A secure guest will share some of its pages with hypervisor (Eg. virtio
bounce buffers etc). Support sharing of pages between hypervisor and
ultravisor.

Shared page is reachable via both HV and UV side page tables. Once a
secure page is converted to shared page, the device page that represents
the secure page is unmapped from the HV side page tables.

Signed-off-by: Bharata B Rao <bharata@linux.ibm.com>
---
 arch/powerpc/include/asm/hvcall.h  |  3 ++
 arch/powerpc/kvm/book3s_hv_uvmem.c | 85 ++++++++++++++++++++++++++++--
 2 files changed, 84 insertions(+), 4 deletions(-)

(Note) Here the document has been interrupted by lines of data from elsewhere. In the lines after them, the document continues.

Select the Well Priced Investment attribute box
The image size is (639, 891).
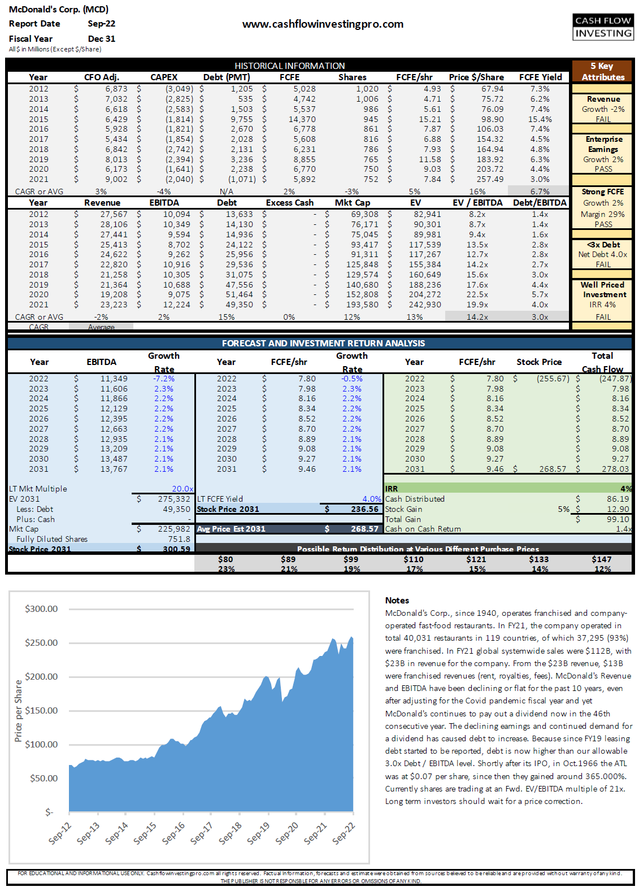[602, 300]
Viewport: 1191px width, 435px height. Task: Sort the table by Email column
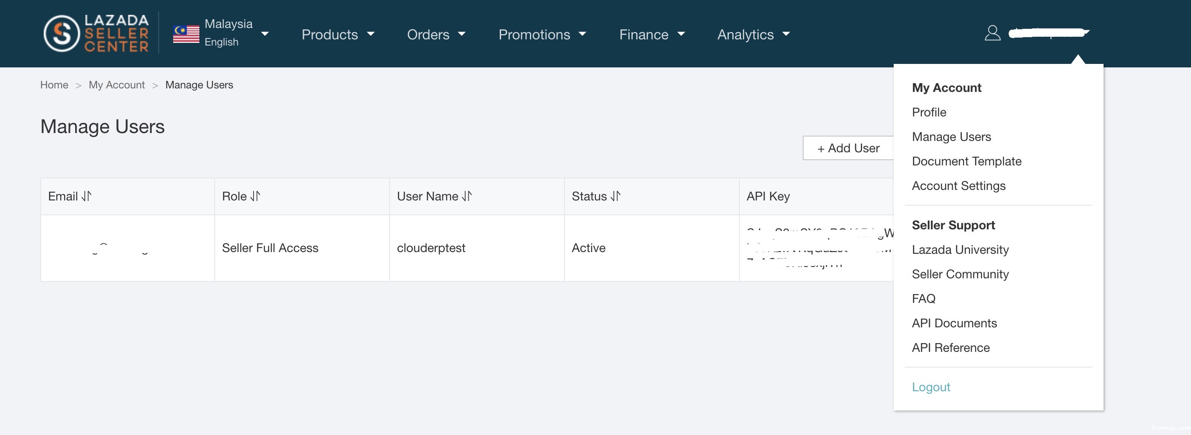pyautogui.click(x=86, y=196)
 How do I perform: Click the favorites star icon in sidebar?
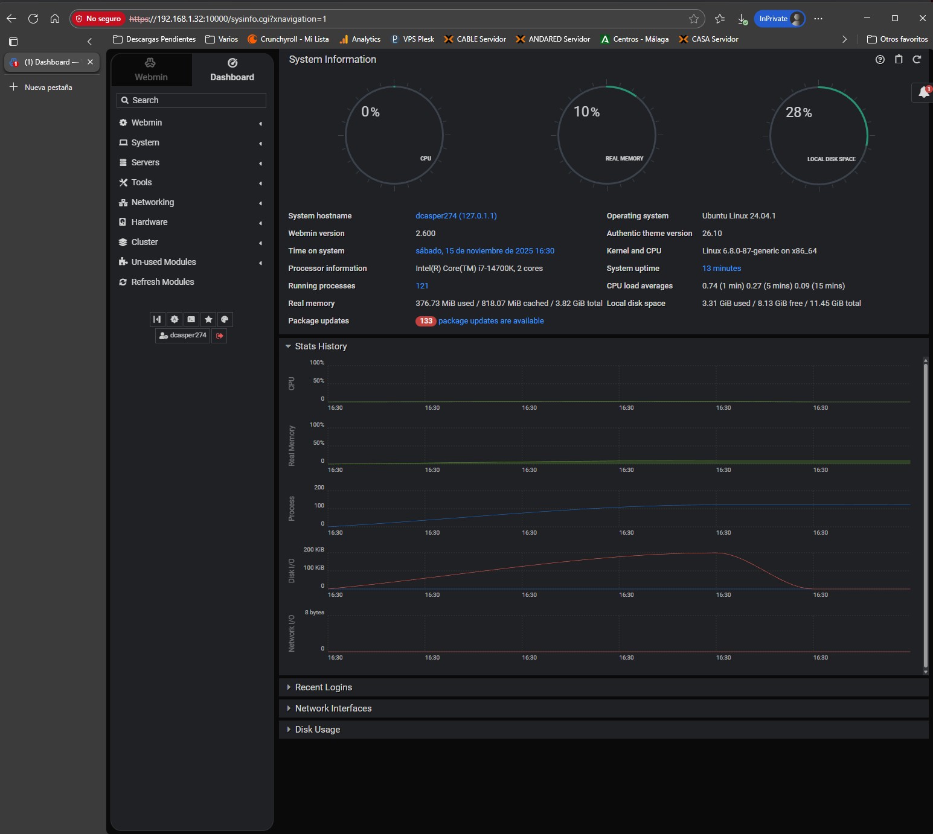click(208, 319)
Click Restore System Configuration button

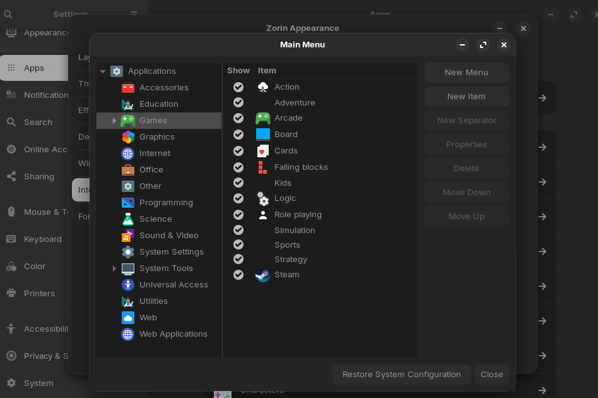(x=401, y=375)
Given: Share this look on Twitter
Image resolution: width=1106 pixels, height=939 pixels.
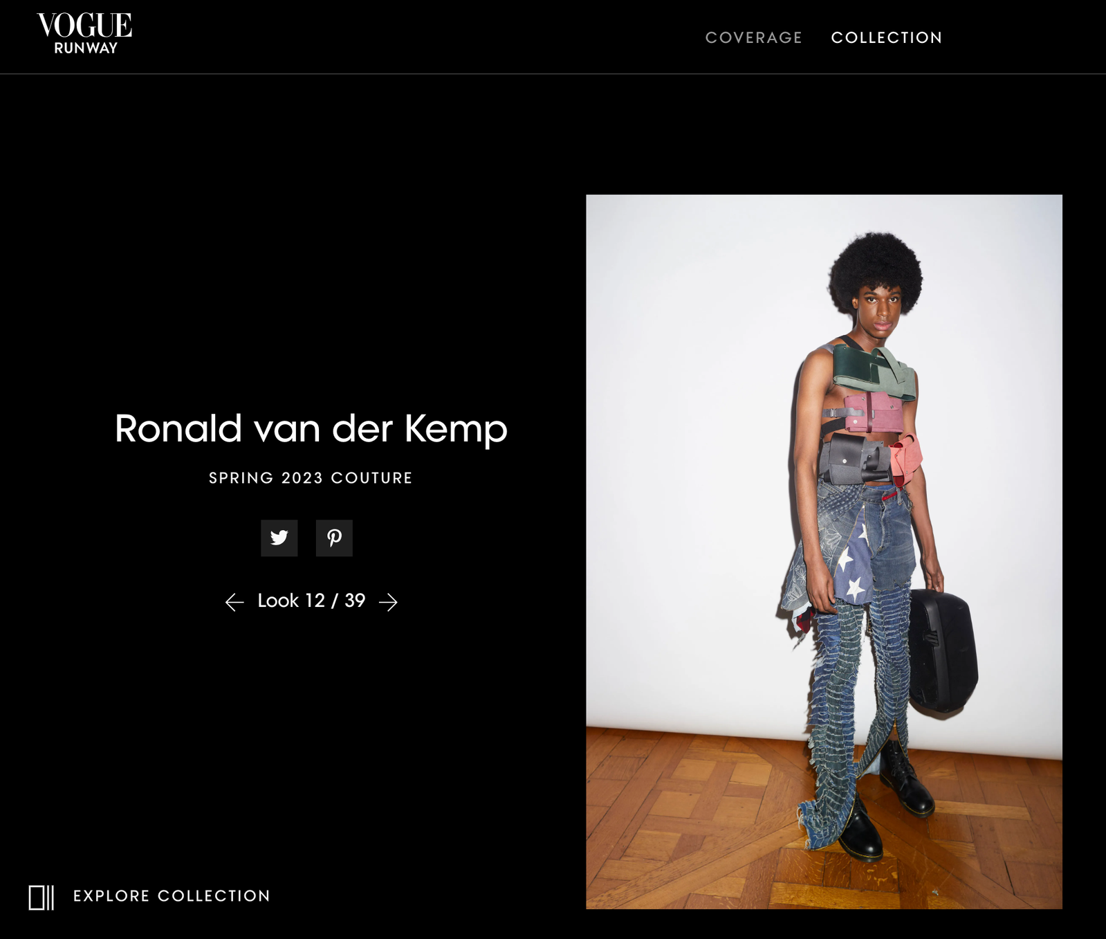Looking at the screenshot, I should (279, 538).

diff --git a/arch/powerpc/include/asm/hvcall.h b/arch/powerpc/include/asm/hvcall.h
index 4150732c81a0..13bd870609c3 100644
--- a/arch/powerpc/include/asm/hvcall.h
+++ b/arch/powerpc/include/asm/hvcall.h
@@ -342,6 +342,9 @@
 #define H_TLB_INVALIDATE	0xF808
 #define H_COPY_TOFROM_GUEST	0xF80C
 
+/* Flags for H_SVM_PAGE_IN */
+#define H_PAGE_IN_SHARED        0x1
+
 /* Platform-specific hcalls used by the Ultravisor */
 #define H_SVM_PAGE_IN		0xEF00
 #define H_SVM_PAGE_OUT		0xEF04
diff --git a/arch/powerpc/kvm/book3s_hv_uvmem.c b/arch/powerpc/kvm/book3s_hv_uvmem.c
index fe456fd07c74..d9395a23b10d 100644
--- a/arch/powerpc/kvm/book3s_hv_uvmem.c
+++ b/arch/powerpc/kvm/book3s_hv_uvmem.c
@@ -19,7 +19,10 @@
  * available in the platform for running secure guests is hotplugged.

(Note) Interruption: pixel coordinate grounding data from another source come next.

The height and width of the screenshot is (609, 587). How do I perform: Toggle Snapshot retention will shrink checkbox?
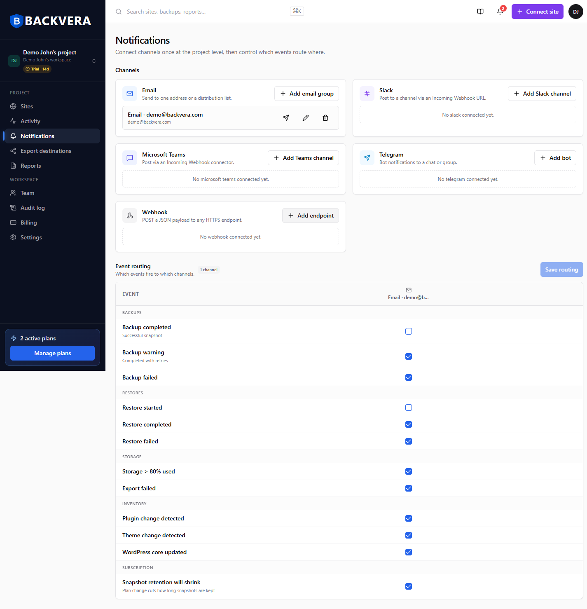click(x=409, y=586)
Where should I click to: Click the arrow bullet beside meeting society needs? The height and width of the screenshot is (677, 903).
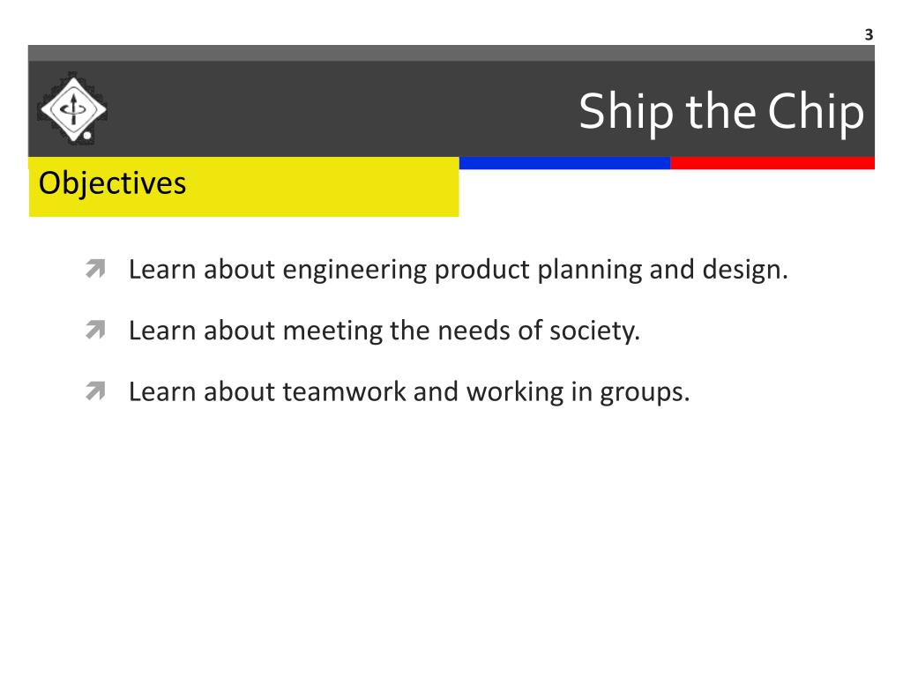coord(95,330)
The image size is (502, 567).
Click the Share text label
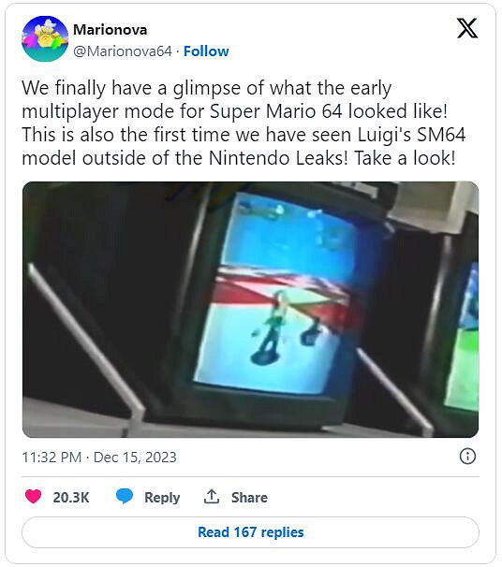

  * Whenever a page belonging to the guest becomes secure, a page from this
  * private device memory is used to represent and track that secure page
- * on the HV side.
+ * on the HV side. Some pages (like virtio buffers, VPA pages etc) are
+ * shared between UV and HV. However such pages aren't represented by
+ * device private memory and mappings to shared memory exist in both
+ * UV and HV page tables.
  */
 
 /*
@@ -64,6 +67,9 @@
  * UV splits and remaps the 2MB page if necessary and copies out the
  * required 64K page contents.
  *
+ * Shared pages: Whenever guest shares a secure page, UV will split and
+ * remap the 2MB page if required and issue H_SVM_PAGE_IN with 64K page size.
+ *
  * In summary, the current secure pages handling code in HV assumes
  * 64K page size and in fact fails any page-in/page-out requests of
  * non-64K size upfront. If and when UV starts supporting multiple
@@ -93,6 +99,7 @@ struct kvmppc_uvmem_slot {
 struct kvmppc_uvmem_page_pvt {
 	struct kvm *kvm;
 	unsigned long gpa;
+	bool skip_page_out;
 };
 
 int kvmppc_uvmem_slot_init(struct kvm *kvm, const struct kvm_memory_slot *slot)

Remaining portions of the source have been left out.